Georgia Without the Spin

It’s time for the West to realize that Mikheil Saakashvili is no saint and that Georgia is not quite an innocent victim.

Last August's brief war between Russia and Georgia was fought not only on the rolling hills of South Ossetia, but also on a second front in the international print and broadcast media. If Georgia's military didn't exactly distinguish itself on the first front, its government, particularly its president, thoroughly dominated the second.

From the earliest hours of the conflict, Georgian President Mikheil Saakashvili took to the airwaves to appeal for international sympathy and assistance. By and large, his efforts worked and the Western public bought the story line of a small democratic ally being bullied by a rogue superpower. Russia's version of the story, that an unbalanced and power-hungry Georgian president was preparing genocide against the ethnic Ossetians, sold well at home but didnt resonate so well internationally.

## Recorded information:

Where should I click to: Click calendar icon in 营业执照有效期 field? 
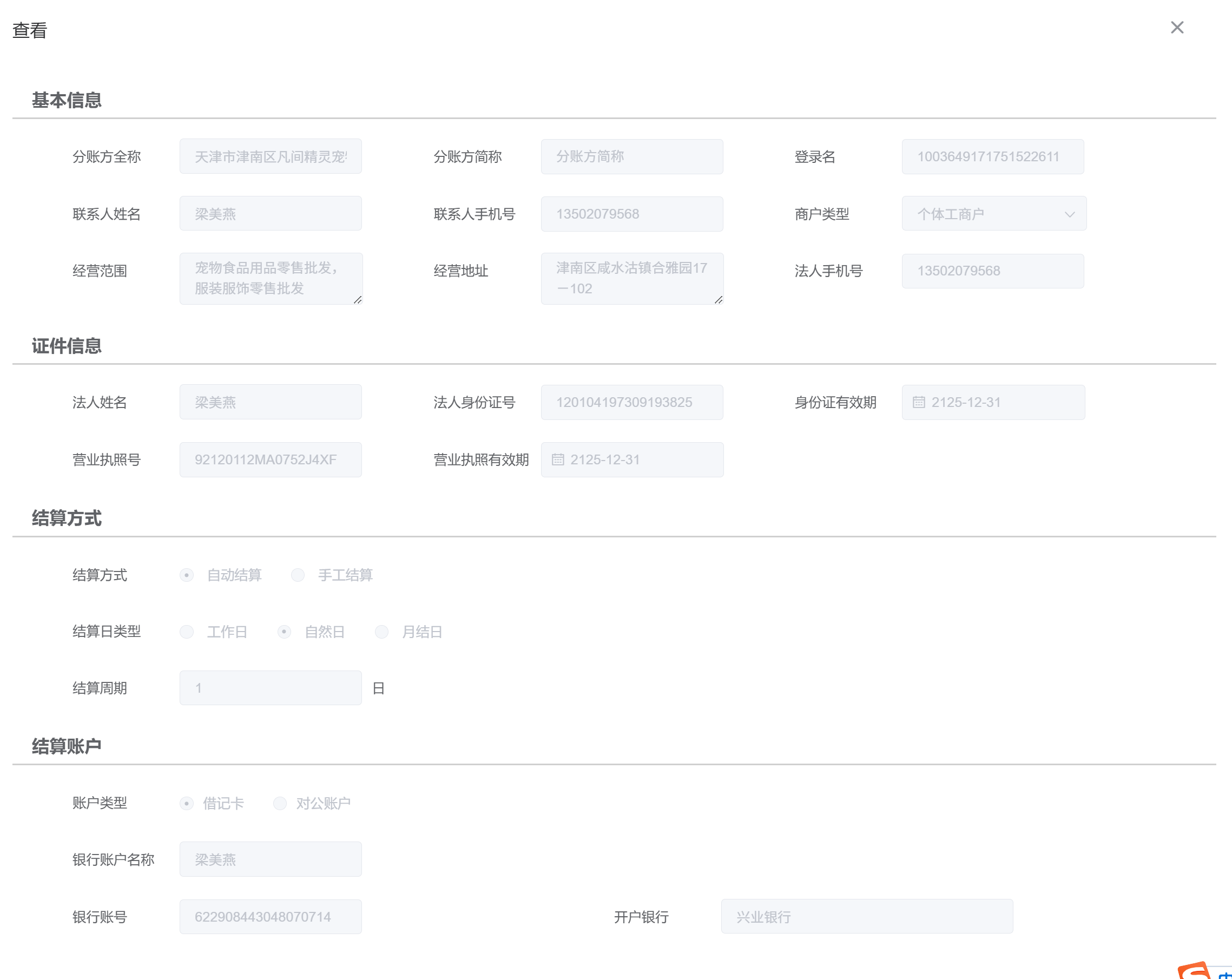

## Challenges:
1 > Set down the passage of the Georgia article between "Georgia Without the" and "dominated the second.", inclusive.
2 > Condense the paragraph of the Georgia article beginning "From the earliest hours of the conflict" into a short bulleted list that keeps its main facts.
3 > Translate this sentence from the Georgia article into Spanish: "Last August's brief war between Russia and Georgia was fought not only on the rolling hills of South Ossetia, but also on a second front in the international print and broadcast media."

## Results for the exercise:
1 >
Georgia Without the Spin

It’s time for the West to realize that Mikheil Saakashvili is no saint and that Georgia is not quite an innocent victim.

Last August's brief war between Russia and Georgia was fought not only on the rolling hills of South Ossetia, but also on a second front in the international print and broadcast media. If Georgia's military didn't exactly distinguish itself on the first front, its government, particularly its president, thoroughly dominated the second.

2 >
- From the conflict's first hours, Georgian President Mikheil Saakashvili went on the air to seek international sympathy and help.
- His efforts largely succeeded. The Western public accepted the story of a small democratic ally bullied by a rogue superpower.
- Russia's version said an unbalanced, power-hungry Georgian president was preparing genocide against ethnic Ossetians. It sold well at home but didn't resonate much internationally.

3 > La breve guerra del pasado agosto entre Rusia y Georgia no solo se libró en las colinas onduladas de Osetia del Sur, sino también en un segundo frente: los medios impresos y audiovisuales internacionales.